### PROBLEM TO SOLVE
Rename every "GUI agent" in the listing below to "desktop agent" and give the lines again with nothing else changed.

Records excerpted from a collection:
• • • • •
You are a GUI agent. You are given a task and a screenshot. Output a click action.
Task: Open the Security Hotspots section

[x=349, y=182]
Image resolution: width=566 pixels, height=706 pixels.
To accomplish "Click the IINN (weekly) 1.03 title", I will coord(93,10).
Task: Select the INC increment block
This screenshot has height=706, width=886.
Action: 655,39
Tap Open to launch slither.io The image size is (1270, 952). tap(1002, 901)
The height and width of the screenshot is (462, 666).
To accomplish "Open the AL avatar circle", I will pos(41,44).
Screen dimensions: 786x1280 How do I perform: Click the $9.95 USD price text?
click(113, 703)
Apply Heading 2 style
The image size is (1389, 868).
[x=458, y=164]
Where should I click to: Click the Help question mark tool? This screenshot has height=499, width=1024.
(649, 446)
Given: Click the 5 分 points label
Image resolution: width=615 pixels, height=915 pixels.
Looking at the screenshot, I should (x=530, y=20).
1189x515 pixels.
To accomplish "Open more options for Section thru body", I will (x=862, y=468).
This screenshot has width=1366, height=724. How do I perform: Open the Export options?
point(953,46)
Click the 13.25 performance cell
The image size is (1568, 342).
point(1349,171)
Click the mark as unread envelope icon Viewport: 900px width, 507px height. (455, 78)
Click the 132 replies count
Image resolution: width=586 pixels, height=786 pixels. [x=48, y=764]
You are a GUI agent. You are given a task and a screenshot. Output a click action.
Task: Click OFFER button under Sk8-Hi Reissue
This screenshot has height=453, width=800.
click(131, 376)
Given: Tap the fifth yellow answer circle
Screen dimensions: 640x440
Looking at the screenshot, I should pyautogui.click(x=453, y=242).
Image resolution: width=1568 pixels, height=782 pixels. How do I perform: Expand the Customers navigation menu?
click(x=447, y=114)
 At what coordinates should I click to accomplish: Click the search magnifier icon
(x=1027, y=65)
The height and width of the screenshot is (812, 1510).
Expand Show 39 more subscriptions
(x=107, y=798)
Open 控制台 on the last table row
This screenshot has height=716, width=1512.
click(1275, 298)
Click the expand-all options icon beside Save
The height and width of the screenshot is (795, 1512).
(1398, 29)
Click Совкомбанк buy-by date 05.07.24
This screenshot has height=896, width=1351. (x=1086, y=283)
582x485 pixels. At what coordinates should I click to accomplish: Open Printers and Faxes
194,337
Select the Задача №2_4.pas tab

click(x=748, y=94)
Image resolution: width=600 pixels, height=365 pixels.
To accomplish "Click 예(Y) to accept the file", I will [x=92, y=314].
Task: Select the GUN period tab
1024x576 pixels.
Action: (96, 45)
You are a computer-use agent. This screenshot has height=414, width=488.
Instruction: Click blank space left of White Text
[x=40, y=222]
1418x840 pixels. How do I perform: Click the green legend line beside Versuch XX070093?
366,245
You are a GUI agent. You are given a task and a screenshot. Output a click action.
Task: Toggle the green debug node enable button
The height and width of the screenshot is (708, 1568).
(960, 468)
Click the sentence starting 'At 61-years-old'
• • • • •
### RESULT OF THIS EXERCISE
You are a desktop agent. You are given a task and a screenshot. Output a click action.
Task: Open the Security Hotspots section

[x=349, y=182]
Image resolution: width=566 pixels, height=706 pixels.
To accomplish "Click the IINN (weekly) 1.03 title", I will coord(93,10).
Task: Select the INC increment block
This screenshot has height=706, width=886.
Action: 655,39
Tap Open to launch slither.io The image size is (1270, 952). tap(1002, 901)
The height and width of the screenshot is (462, 666).
To accomplish "Open the AL avatar circle", I will pos(41,44).
Screen dimensions: 786x1280 How do I perform: Click the $9.95 USD price text?
click(113, 703)
Apply Heading 2 style
The image size is (1389, 868).
[x=458, y=164]
Where should I click to: Click the Help question mark tool? This screenshot has height=499, width=1024.
(649, 446)
Given: Click the 5 分 points label
Image resolution: width=615 pixels, height=915 pixels.
Looking at the screenshot, I should (x=530, y=20).
1189x515 pixels.
To accomplish "Open more options for Section thru body", I will (x=862, y=468).
This screenshot has width=1366, height=724. How do I perform: Open the Export options?
point(953,46)
Click the 13.25 performance cell
The image size is (1568, 342).
point(1349,171)
Click the mark as unread envelope icon Viewport: 900px width, 507px height. (455, 78)
Click the 132 replies count
Image resolution: width=586 pixels, height=786 pixels. [x=48, y=764]
You are a desktop agent. You are given a task and a screenshot. Output a click action.
Task: Click OFFER button under Sk8-Hi Reissue
This screenshot has height=453, width=800.
click(131, 376)
Given: Tap the fifth yellow answer circle
Screen dimensions: 640x440
Looking at the screenshot, I should pyautogui.click(x=453, y=242).
Image resolution: width=1568 pixels, height=782 pixels. How do I perform: Expand the Customers navigation menu?
click(x=447, y=114)
 At what coordinates should I click to accomplish: Click the search magnifier icon
(x=1027, y=65)
The height and width of the screenshot is (812, 1510).
Expand Show 39 more subscriptions
(x=107, y=798)
Open 控制台 on the last table row
This screenshot has height=716, width=1512.
click(1275, 298)
Click the expand-all options icon beside Save
The height and width of the screenshot is (795, 1512).
(1398, 29)
Click Совкомбанк buy-by date 05.07.24
This screenshot has height=896, width=1351. (x=1086, y=283)
582x485 pixels. At what coordinates should I click to accomplish: Open Printers and Faxes
194,337
Select the Задача №2_4.pas tab

click(x=748, y=94)
Image resolution: width=600 pixels, height=365 pixels.
To accomplish "Click 예(Y) to accept the file", I will [x=92, y=314].
Task: Select the GUN period tab
1024x576 pixels.
Action: (96, 45)
You are a computer-use agent. This screenshot has height=414, width=488.
Instruction: Click blank space left of White Text
[x=40, y=222]
1418x840 pixels. How do I perform: Click the green legend line beside Versuch XX070093?
366,245
You are a desktop agent. You are given a task and a screenshot. Output a click action.
Task: Toggle the green debug node enable button
The height and width of the screenshot is (708, 1568).
(960, 468)
Click the sentence starting 'At 61-years-old'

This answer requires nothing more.